_Task directions:_ Your answer must be every line of the data that contains "text".

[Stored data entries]

• • • • • • •

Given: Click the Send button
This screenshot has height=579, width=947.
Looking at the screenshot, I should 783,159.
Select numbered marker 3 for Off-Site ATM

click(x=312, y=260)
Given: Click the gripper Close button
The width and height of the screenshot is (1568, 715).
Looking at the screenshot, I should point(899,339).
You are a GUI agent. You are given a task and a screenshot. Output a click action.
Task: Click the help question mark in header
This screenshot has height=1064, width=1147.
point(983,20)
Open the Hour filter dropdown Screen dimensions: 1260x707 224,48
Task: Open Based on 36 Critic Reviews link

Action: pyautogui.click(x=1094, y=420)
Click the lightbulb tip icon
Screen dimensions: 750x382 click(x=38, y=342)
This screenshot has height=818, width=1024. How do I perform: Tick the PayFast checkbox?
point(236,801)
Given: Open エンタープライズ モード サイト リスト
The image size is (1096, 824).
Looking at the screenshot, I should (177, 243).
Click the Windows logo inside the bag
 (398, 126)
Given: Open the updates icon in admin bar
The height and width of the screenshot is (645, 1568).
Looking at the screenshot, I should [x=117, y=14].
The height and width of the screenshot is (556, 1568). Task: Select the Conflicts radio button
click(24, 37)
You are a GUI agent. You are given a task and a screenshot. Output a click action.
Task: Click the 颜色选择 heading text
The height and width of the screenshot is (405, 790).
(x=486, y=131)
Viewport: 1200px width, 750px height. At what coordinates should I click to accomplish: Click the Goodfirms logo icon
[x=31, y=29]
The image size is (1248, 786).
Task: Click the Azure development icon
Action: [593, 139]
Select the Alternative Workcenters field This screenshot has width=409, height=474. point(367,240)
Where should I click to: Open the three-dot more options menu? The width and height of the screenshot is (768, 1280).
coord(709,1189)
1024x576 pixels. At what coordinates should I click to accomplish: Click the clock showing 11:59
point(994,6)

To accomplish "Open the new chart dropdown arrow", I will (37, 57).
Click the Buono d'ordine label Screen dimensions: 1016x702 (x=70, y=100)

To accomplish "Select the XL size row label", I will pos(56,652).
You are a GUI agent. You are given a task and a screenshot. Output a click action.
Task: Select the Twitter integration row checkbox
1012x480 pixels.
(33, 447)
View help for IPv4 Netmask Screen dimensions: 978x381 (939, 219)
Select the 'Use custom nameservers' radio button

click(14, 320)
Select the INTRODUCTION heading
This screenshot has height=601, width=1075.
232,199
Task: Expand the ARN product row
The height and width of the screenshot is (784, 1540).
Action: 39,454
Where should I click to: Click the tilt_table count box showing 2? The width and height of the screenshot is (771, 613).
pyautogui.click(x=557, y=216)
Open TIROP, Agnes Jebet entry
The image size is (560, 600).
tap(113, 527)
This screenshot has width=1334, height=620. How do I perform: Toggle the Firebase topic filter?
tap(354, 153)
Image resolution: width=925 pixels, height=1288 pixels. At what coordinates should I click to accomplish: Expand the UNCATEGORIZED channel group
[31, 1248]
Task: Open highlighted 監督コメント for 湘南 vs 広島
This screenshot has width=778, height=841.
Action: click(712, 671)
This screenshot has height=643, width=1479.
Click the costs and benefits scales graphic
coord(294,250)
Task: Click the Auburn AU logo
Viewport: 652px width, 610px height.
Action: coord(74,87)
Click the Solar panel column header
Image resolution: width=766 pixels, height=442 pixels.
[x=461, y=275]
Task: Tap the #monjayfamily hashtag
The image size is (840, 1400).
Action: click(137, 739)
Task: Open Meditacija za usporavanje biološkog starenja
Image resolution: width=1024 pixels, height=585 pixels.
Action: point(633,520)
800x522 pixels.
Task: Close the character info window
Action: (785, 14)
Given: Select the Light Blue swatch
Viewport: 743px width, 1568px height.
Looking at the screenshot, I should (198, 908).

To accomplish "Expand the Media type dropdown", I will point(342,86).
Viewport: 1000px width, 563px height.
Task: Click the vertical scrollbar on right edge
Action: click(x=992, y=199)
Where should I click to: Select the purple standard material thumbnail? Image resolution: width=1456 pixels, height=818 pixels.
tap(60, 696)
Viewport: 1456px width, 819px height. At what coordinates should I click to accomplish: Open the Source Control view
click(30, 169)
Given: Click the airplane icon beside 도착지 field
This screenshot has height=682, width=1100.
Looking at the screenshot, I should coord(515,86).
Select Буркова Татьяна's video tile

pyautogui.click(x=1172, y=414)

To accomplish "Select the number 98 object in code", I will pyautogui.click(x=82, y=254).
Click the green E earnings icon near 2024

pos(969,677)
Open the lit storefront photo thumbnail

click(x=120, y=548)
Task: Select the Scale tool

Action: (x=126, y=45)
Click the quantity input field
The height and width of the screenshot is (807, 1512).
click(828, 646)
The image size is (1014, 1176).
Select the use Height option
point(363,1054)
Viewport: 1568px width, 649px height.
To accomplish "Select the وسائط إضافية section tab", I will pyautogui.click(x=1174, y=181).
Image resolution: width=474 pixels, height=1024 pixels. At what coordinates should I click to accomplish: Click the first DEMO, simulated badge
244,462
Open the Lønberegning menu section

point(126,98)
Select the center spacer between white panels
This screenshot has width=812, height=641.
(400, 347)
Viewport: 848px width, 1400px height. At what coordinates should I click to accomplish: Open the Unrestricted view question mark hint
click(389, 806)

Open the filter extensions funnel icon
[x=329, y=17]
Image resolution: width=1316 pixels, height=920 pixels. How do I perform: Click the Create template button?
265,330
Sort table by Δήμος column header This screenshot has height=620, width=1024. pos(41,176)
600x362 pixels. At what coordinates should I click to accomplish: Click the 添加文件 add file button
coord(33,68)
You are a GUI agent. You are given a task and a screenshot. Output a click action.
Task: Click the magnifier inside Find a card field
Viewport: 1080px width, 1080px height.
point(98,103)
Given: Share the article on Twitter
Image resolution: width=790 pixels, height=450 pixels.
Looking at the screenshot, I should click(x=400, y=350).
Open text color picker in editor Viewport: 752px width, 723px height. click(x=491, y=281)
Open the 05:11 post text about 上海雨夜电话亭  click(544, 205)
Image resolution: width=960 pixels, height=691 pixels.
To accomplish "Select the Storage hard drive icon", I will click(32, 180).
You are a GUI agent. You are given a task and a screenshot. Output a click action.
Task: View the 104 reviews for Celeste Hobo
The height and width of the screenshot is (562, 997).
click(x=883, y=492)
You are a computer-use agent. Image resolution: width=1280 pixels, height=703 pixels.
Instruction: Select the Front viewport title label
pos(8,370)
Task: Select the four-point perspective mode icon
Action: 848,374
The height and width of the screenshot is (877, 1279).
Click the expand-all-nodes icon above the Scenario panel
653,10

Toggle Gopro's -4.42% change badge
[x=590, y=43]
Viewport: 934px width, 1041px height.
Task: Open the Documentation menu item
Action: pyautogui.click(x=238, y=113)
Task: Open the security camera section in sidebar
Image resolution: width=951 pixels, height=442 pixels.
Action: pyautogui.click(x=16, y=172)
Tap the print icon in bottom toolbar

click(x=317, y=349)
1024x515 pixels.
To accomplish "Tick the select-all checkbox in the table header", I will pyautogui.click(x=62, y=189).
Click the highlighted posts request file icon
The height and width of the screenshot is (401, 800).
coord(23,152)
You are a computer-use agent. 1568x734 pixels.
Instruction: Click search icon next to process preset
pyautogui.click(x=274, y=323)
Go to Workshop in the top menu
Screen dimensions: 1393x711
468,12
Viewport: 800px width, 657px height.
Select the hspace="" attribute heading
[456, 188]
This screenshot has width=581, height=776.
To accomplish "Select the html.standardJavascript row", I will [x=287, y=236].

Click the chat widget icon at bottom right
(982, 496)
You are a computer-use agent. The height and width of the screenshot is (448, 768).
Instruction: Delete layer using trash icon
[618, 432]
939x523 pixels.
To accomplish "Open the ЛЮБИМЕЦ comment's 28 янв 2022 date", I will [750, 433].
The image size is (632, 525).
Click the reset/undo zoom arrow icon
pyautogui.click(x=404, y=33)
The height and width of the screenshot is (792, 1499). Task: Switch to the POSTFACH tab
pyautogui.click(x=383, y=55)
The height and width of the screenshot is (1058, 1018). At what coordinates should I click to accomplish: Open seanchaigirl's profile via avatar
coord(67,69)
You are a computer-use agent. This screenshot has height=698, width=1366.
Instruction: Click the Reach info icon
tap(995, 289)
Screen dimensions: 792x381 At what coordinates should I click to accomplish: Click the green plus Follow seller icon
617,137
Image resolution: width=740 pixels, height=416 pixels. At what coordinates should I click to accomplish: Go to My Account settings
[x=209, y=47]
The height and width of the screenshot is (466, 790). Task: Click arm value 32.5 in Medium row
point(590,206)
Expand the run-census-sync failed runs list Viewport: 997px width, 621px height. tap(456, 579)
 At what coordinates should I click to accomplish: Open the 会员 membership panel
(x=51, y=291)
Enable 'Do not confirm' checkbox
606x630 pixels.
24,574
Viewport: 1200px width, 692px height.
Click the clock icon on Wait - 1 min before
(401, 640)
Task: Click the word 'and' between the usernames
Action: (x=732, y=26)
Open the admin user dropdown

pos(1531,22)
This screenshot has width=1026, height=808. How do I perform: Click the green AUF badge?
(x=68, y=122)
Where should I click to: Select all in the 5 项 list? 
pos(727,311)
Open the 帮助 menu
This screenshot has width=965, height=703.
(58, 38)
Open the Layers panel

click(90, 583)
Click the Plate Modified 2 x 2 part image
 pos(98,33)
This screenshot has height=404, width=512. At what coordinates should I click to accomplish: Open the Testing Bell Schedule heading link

• • • • • • •

_Solved problem:_
Task: Click the 颜色选择 heading text
Open text color picker in editor Viewport: 752px width, 723px height. click(x=491, y=281)
Open the 05:11 post text about 上海雨夜电话亭  click(544, 205)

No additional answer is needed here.